Greg MacDonald, vice president for enrollment management, speaks to incoming students and their families at a Welcome Event hosted by alums in Easton.

Greg MacDonald, vice president for enrollment management, speaks to incoming students and their families at a Welcome Event hosted by alums in Easton.

Sitting at a table with his parents, Nathan Kornfeind ’23 of Emmaus said he looked at six or seven schools before landing at Lafayette, the last school he visited. “We thought he was set on St. Joe’s, but when he bought a sweatshirt from Lafayette we knew he had changed his mind,” said Kornfiend’s father, Paul. 

So why the switch? 

“I’m looking to study government and law, and Lafayette has the Kirby Hall of Civil Rights,” Nathan Kornfeind said. “I was really impressed that there’s an entire building dedicated to government. It seemed at other schools the humanities were off in a corner.”

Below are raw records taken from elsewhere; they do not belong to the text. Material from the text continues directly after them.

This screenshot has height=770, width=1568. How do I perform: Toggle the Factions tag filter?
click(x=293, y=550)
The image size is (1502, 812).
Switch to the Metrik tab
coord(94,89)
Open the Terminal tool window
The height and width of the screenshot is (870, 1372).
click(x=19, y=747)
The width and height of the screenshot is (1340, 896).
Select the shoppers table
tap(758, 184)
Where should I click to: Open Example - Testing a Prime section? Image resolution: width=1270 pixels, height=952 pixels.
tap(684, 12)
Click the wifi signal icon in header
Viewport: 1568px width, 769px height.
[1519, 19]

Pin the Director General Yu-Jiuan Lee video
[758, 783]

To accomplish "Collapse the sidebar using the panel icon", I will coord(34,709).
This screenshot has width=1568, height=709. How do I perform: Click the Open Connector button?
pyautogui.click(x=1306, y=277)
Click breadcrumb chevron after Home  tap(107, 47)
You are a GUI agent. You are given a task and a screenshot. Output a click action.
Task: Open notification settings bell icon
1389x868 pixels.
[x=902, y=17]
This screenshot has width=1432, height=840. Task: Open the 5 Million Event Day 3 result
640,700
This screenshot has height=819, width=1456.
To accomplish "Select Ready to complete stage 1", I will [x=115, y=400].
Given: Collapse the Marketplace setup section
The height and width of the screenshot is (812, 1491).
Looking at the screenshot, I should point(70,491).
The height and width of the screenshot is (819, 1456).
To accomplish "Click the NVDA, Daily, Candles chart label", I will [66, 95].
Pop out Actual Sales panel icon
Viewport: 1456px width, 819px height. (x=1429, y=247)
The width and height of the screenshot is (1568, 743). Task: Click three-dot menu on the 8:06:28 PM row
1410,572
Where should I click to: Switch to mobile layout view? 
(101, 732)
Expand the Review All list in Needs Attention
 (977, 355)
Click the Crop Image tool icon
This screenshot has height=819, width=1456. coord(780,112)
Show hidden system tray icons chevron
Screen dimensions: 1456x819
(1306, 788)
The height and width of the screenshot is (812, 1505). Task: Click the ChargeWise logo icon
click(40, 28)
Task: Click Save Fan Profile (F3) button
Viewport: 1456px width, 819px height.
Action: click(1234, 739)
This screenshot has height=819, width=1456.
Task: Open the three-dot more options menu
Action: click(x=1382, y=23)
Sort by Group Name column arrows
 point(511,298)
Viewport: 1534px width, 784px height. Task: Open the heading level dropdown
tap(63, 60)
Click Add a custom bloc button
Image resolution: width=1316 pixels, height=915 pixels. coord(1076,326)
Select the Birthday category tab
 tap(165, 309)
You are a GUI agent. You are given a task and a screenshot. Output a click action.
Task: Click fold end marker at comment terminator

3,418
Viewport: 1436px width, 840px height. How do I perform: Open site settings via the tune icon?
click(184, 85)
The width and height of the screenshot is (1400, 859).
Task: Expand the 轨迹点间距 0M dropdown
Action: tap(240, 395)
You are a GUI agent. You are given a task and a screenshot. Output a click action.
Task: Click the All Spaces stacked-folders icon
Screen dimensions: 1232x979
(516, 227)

Gateway Career Center and the College’s strong alumni network also made an impression on the Kornfeind family. “I think we felt they will help him get a job when he graduates,” said Kornfeind’s mother, Mary. 

The humanities also played a role in the decision by Jack Robinson ’23 to attend Lafayette this fall. “I was looking at top engineering schools and came across Lafayette,” said Robinson of Pleasant Valley. “But when it came time to pick, I decided to go with a liberal arts school that had other disciplines to make me a more well-rounded person and engineer.”

Robinson’s father, Ken, noted Lafayette’s campus is smaller and more intimate than other schools they looked at and will be a good fit for his son’s personality.

“When I visited Lafayette it felt like it could be my home,” Robinson said. 

Lafayette was the first choice of Chris Galasso ’23, who plans to double major in English and psychology and then go to law school to become a criminal lawyer.  “I applied to Lafayette and another one just so I could say I applied to more than one school,” he said.

His introduction to Lafayette, however, was by happenstance. During sophomore year in high school, he took a college guidance course, and one of his friends did a presentation on Lafayette. “I was like, ‘Hey, that sounds pretty cool. I’ll check it out.’ I visited campus twice, attended Leopard for a Day, and ended up falling in love with it.”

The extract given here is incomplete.